REVOLVING COMMITMENT INCREASE AGREEMENT
This REVOLVING COMMITMENT INCREASE AGREEMENT (this Agreement) dated as of October 22, 2019 (the Increase Effective Date) is entered into among Montrose Environmental Group, Inc., a Delaware corporation (the Parent Borrower), 1203524 B.C. Ltd., a company incorporated under the laws of the Province of British Columbia (the Canadian Borrower; and together with the Parent Borrower, each, a Borrower and collectively, the Borrowers), the Guarantors, Bank of the West (the Increasing Lender), and Bank of America, N.A., as Administrative Agent, Swing Line Lender and L/C Issuer. All capitalized terms used herein and not otherwise defined herein shall have the meanings given to such terms in the Credit Agreement (as defined below), as amended hereby.

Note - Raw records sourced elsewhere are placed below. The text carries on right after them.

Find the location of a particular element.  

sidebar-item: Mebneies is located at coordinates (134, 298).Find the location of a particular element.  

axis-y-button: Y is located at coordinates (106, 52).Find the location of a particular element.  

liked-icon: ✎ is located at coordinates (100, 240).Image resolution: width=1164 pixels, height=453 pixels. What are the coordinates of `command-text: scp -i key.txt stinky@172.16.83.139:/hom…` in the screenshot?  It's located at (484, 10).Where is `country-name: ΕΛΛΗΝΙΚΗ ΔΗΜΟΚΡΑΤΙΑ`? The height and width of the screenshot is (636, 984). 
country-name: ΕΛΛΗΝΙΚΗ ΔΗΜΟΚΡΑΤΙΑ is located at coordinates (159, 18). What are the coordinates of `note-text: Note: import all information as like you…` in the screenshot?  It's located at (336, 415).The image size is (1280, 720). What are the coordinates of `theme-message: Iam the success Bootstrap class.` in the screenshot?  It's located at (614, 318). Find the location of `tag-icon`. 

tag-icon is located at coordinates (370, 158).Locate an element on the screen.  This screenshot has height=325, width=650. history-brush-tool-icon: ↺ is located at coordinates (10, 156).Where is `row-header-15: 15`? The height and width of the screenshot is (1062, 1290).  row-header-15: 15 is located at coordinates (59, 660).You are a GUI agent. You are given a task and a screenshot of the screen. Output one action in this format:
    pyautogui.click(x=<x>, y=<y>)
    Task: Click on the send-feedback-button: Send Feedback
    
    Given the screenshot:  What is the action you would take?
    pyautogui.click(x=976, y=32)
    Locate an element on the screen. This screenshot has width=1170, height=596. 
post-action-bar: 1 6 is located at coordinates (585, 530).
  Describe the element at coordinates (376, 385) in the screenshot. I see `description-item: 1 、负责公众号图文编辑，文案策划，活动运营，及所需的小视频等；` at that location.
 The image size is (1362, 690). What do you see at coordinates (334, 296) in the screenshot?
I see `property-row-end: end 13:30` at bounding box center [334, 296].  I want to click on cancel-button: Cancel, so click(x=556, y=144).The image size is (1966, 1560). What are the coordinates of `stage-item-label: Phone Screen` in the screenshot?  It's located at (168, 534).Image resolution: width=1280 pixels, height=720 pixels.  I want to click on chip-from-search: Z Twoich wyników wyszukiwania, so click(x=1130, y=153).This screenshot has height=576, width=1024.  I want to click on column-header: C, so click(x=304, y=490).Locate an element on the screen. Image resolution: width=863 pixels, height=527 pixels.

WHEREAS, the Borrowers, the Guarantors, the Lenders and Bank of America, N.A., as Administrative Agent, Swing Line Lender and L/C Issuer, entered into that certain Fifth Amended and Restated Credit Agreement dated as of July 24, 2019 (as amended, restated, amended and restated, supplemented, extended or otherwise modified from time to time, the Credit Agreement);
WHEREAS, pursuant to Section 2.02(f)(i) of the Credit Agreement, the Parent Borrower has requested to increase the Aggregate Revolving Commitments with an additional Revolving Commitment in the aggregate principal amount of $20,000,000 (the Additional Revolving Commitment) from the Increasing Lender; and
WHEREAS, the Increasing Lender has agreed to provide the Additional Revolving Commitment on the terms and conditions set forth herein.
NOW, THEREFORE, in consideration of the premises and the mutual covenants contained herein, and for other good and valuable consideration, the receipt and sufficiency of which are hereby acknowledged, the parties hereto agree as follows:
1. Additional Revolving Commitment; Reallocation. Upon giving effect to this Agreement, (a) the Increasing Lender hereby agrees to provide the Additional Revolving Commitment, (b) Schedule 2.01 to the Credit Agreement shall be deemed revised to reflect that the Revolving Commitments of each Lender and the Applicable Percentages of each Lender with respect to such Lenders Revolving Commitment shall be as set forth on Schedule 2.01 hereto, (c) the amount of the Aggregate Revolving Commitments in effect on the Increase Effective Date shall be $130,000,000, and (d) the Outstanding Amount of all Revolving Loans, Swing Line Loans and L/C Obligations shall be reallocated such that each Lender shall hold its pro rata portion of the Outstanding Amount all Revolving Loans, Swing Line Loans and L/C Obligations in accordance such Lenders Applicable Percentage set forth on Schedule 2.01 hereto.
2. Conditions Precedent. This Agreement shall be effective upon satisfaction of the following conditions precedent:
(a) Receipt by the Administrative Agent of counterparts of this Agreement duly executed by (i) a Responsible Officer of each of the Borrowers and the Guarantors and (ii) the Swing Line Lender, the L/C Issuer, the Increasing Lender, and the Administrative Agent.
(b) Receipt by the Administrative Agent of a certificate of each Loan Party dated as of the Increase Effective Date signed by a Responsible Officer of such Loan Party (i) certifying and attaching resolutions adopted by such Loan Party approving or consenting to the institution of the Additional Revolving Commitment and (ii) in the case of the Parent Borrower, certifying as to the representations and warranties contained in Sections 3(d)(v) and (vi).